**List of tasks**
[1] In the real estate column, who wrote the lyrics to the song "She Deserves You"?
[2] Update the real estate column by writing out everything from "VOL. 37 | NO." down to "web, aka listings." with "arachnids" changed to "spiders".

**Text under study**
════════════════════
VOL. 37 | NO. 29 | Friday, July 19, 2013
Tangled web can snare unsuspecting buyers
The residential real estate world, like many industries, is its own ecosystem, complete with snakes, swine and scum. Not all real estate agents are Realtors, and Realtors are held to a higher standard, especially as ethics go.
But even then, there are arachnids spinning their webs, attempting to snare unsuspecting buyers as they buzz around their web, aka listings.
Even the charming Charlotte of Charlotte’s Web fame was prone to suck the life out of a fly or two when her stomach growled.
In fairness, the agency relationship is quite complicated, and buyer’s agents are particularly susceptible to the wolves in sheep’s clothing.
When a buyer enters into a relationship with an agent, both parties agree to perform certain tasks in order to keep the relationship alive.
The agent agrees to make the buyers aware of certain properties that meet the parameters the buyer has delivered to the agent, such as bedrooms, bathrooms, garage, lot size, price, schools, etc.
In agreeing to work with that buyer, the agent is forsaking all others, as the vow goes, and providing the buyer with properties that meet the criteria provided. In a market as low in inventory as Nashville, it is not uncommon for buyers to become frustrated when their agents are not able find the properties they desire.
In this situation, the barbarians are at the gate, using any tool necessary to lure the naïve away from those under contract to protect them.
As one might expect, this swine may have a number of ancillary pigs in its poke. Even with all of the regulatory oversight, there are lenders that provide legal funds with unforeseen consequences.
And the pigs may share the leftovers with the rats. A loan with an enormous prepayment penalty allows the lender to reap huge profits since that prepayment penalty might not show its ugly head until the buyer decides to sell.
A homeowner could go to closing with no warning that a $20,000 prepayment penalty lurks.
As the brilliant songwriter Don Schlitz wrote in his lyrics to the song “She Deserves You,” made famous by Baillie and the Boys:
And if she wants a man
Who’ll take the ring off of his hand
And then turn around and say that he’ll be true
Then she deserves you.
Although Don did not know it at the time, he penned an ode to real estate predators.
Sale of the week
The sale of the week represents opposite ends of the real estate spectrum, with both buyer and seller represented by the Wilson Group, each with their own agent.
════════════════════
**Extracted entries**
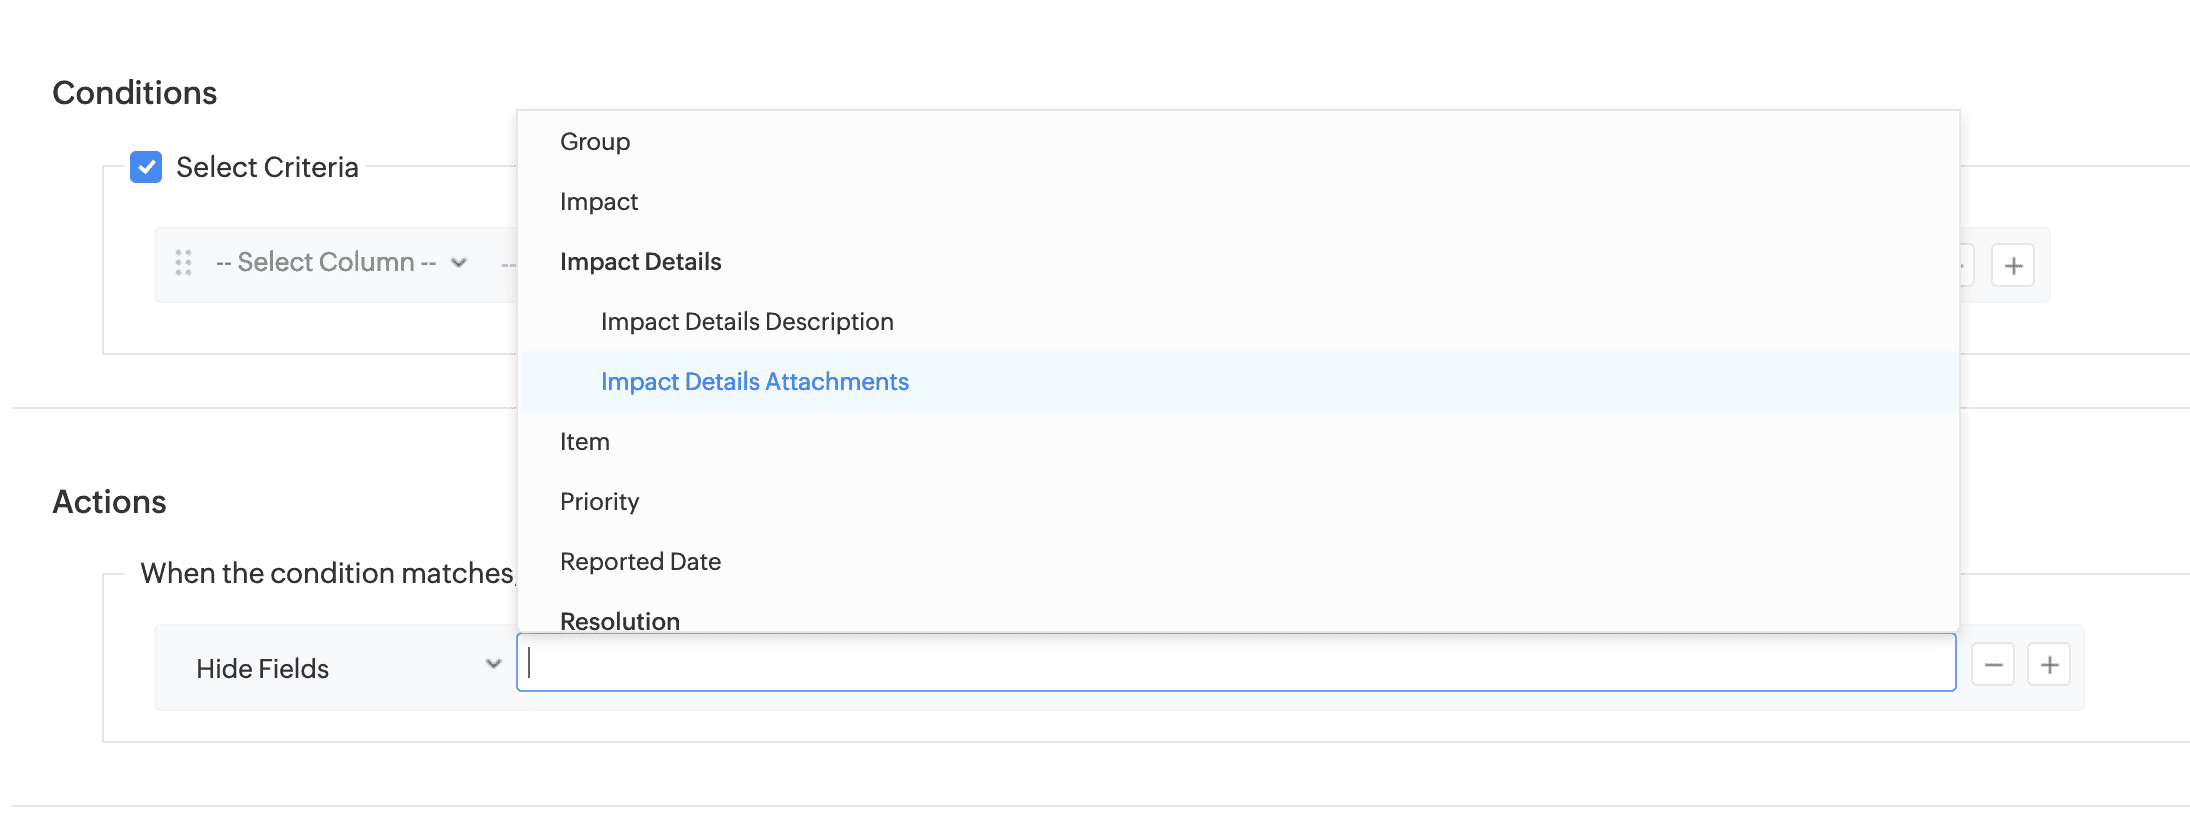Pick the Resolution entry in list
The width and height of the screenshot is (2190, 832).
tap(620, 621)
════════════════════
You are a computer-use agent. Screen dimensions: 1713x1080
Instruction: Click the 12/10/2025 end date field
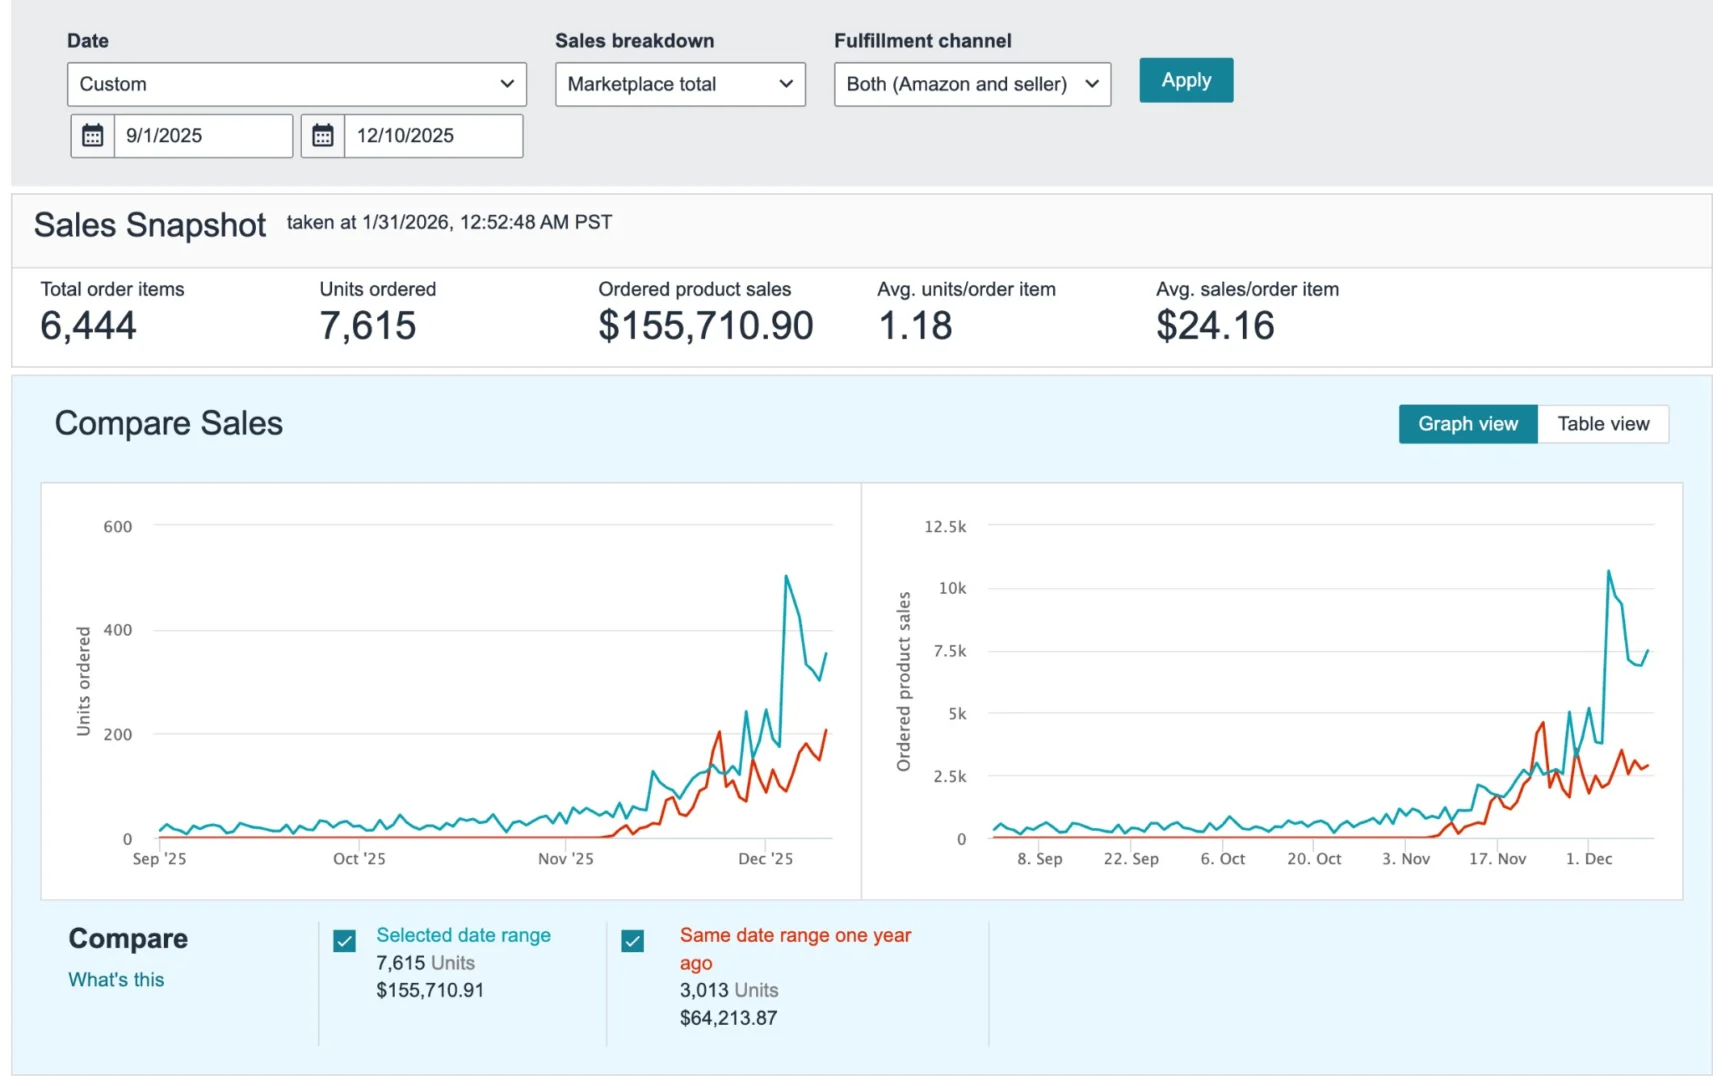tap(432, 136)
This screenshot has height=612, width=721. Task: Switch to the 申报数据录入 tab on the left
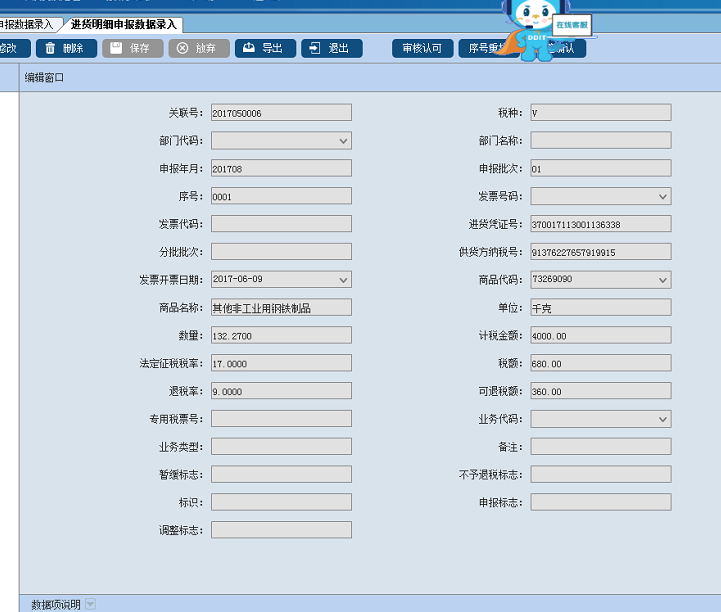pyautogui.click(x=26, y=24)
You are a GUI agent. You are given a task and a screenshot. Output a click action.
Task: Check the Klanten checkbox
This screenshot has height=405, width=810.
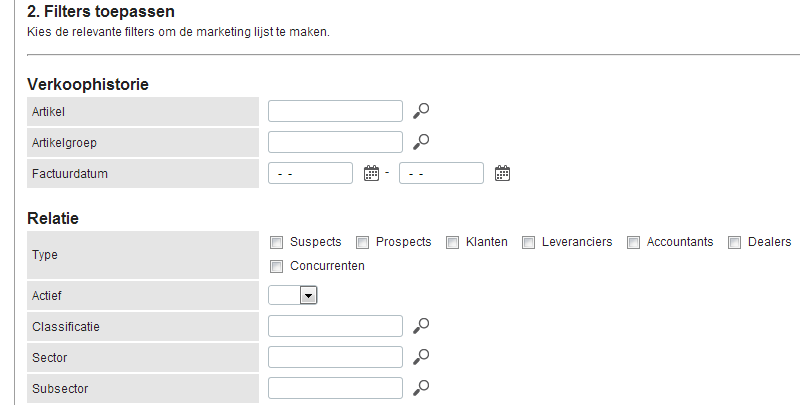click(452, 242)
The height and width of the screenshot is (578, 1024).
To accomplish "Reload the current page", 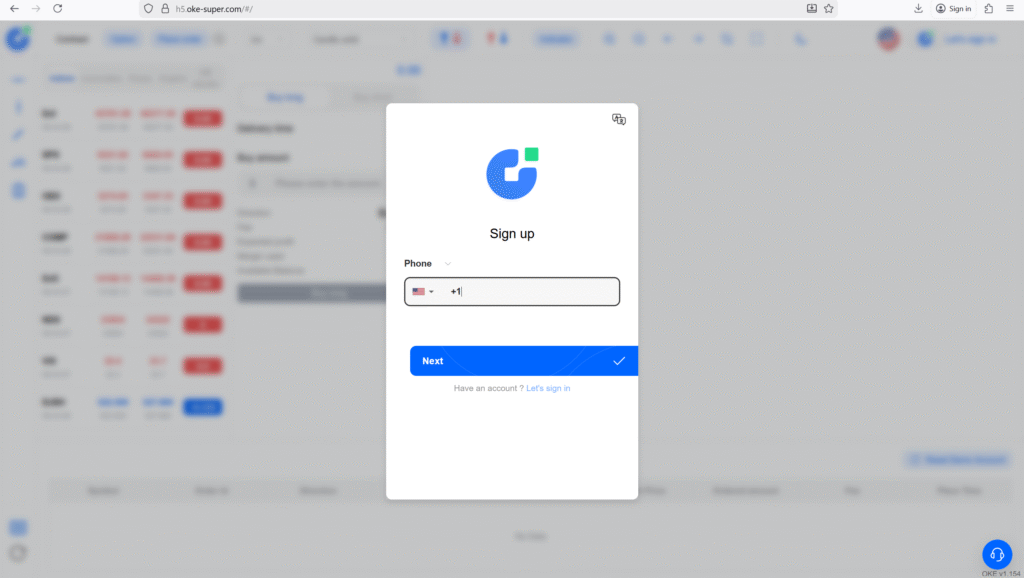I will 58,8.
════════════════════
**Solutions below**
[1] Don Schlitz

[2]
VOL. 37 | NO. 29 | Friday, July 19, 2013
Tangled web can snare unsuspecting buyers
The residential real estate world, like many industries, is its own ecosystem, complete with snakes, swine and scum. Not all real estate agents are Realtors, and Realtors are held to a higher standard, especially as ethics go.
But even then, there are spiders spinning their webs, attempting to snare unsuspecting buyers as they buzz around their web, aka listings.